Kubernetes

Pods

create pod spec: kubectl run podname --image=busybox -o yaml --dry-run=client --command sleep 4800\; > pod.yaml
get pods sorted by creation timestamp: kubectl get pods --sort-by=.metadata.creationTimestamp
get pods with "Running" status: kubectl get pods --field-selector=status.phase=Running
get pods with status "!Running": kubectl get pods --field-selector=status.phase!=Running
get pods with labels env=dev and env=prod: kubectl get pods -l 'env in (dev,prod)' --show-labels
get pods sorting by node name: kubectl get pods -o wide --sort-by=.spec.nodeName
get container images in a pod (podname): kubectl get pod podname -o jsonpath='{.spec.containers[].image}{"\n"}'
DEBUGGING - get pods with status "!Succeeded": kubectl get pods --field-selector=status.phase!=Succeeded
force delete: kubectl delete pod nginx-0 --grace-period=0 --force
after force deleting a pod, it might stay in an Unknown state, so a patch to the API server will delete the entry: kubectl patch pod nginx-0 -p '{"metadata":{"finalizers":null}}'
check the resources section within the pod’s spec.containers: kubectl explain pod.spec.containers.resources
update resources of a container in a deployment: kubectl set resources deployment/nginx-deployment -c=nginx --limits=cpu=200m,memory=512Mi
delete a stuck CRD: kubectl patch crd/crd-name -p '{"metadata":{"finalizers":[]}}' --type=merge
force deletion of a stuck namespace (in this case developer):

echo '{
    "apiVersion": "v1",
    "kind": "Namespace",
    "metadata": {
        "name": "developer"
    },
    "spec": {
        "finalizers": null
    }
}' > /tmp/namespace.json

kubectl proxy

curl -k -H "Content-Type: application/json" -X PUT --data-binary @/tmp/namespace.json http://127.0.0.1:8001/api/v1/namespaces/developer/finalize

to delete hanging resources in general (in this example crd):

kubectl get crd rayclusters.cluster.ray.io -o json > bad.json

# Make a PUT call removing any finalizer
cat bad.json | jq '. | setpath(["metadata","finalizers"]; [])' | curl -kD- -H "Content-Type: application/json" -X PUT --data-binary @- "127.0.0.1:8001$(cat bad.json | jq -r '.metadata.selfLink')"

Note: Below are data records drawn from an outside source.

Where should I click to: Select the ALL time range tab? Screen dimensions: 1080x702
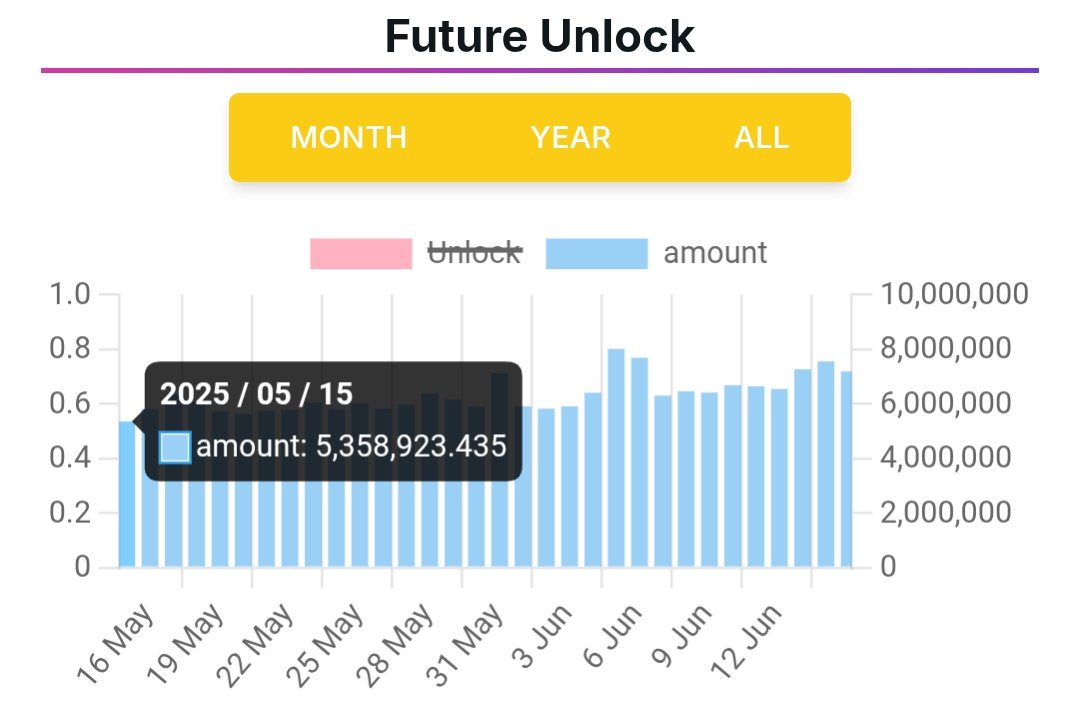point(761,137)
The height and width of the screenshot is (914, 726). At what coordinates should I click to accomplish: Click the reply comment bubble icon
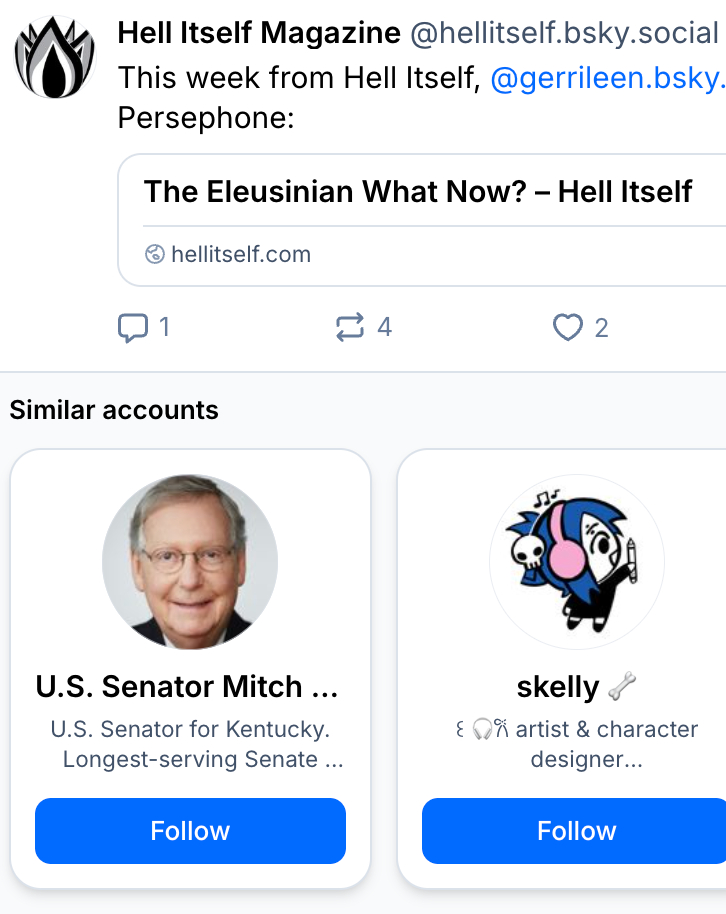(x=132, y=328)
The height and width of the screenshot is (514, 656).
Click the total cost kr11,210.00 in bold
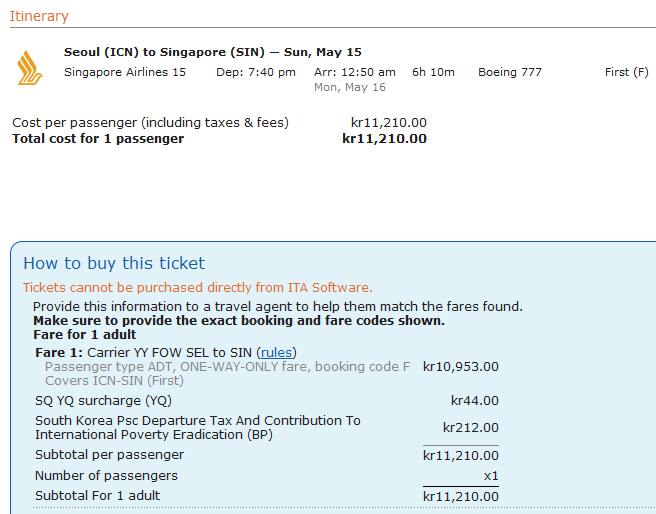pyautogui.click(x=384, y=139)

touch a file in a list of pods: for name in pod1 pod2 pod3; do kubectl exec $name -- touch /tmp/file; done

Secrets

get decoded secret: kubectl get secrets/<secret-name> --template='{{.data.<target-key> | base64decode}}'

Debugging

Official Doc: https://kubernetes.io/docs/tasks/debug-application-cluster/

Pods

debugging pods: https://kubernetes.io/docs/tasks/debug-application-cluster/debug-application/#debugging-pods
kubectl debug pod/myapp-pod -it --copy-to=myapp-debug --container=myapp-container --image=busybox: this command creates a copy of myapp-pod, replacing myapp-container with a busybox image for debugging purposes.
ephemeral containers: https://kubernetes.io/docs/tasks/debug-application-cluster/debug-running-pod/#ephemeral-container
configure process namespace sharing for a pod: https://kubernetes.io/docs/tasks/configure-pod-container/share-process-namespace

Nodes

create an interactive shell on a node: kubectl debug node/mynode -it --image=busybox

When creating a debugging session on a node, keep in mind that:

kubectl debug automatically generates the name of the new Pod based on the name of the Node.

The container runs in the host IPC, Network, and PID namespaces.

The root filesystem of the Node will be mounted at /host.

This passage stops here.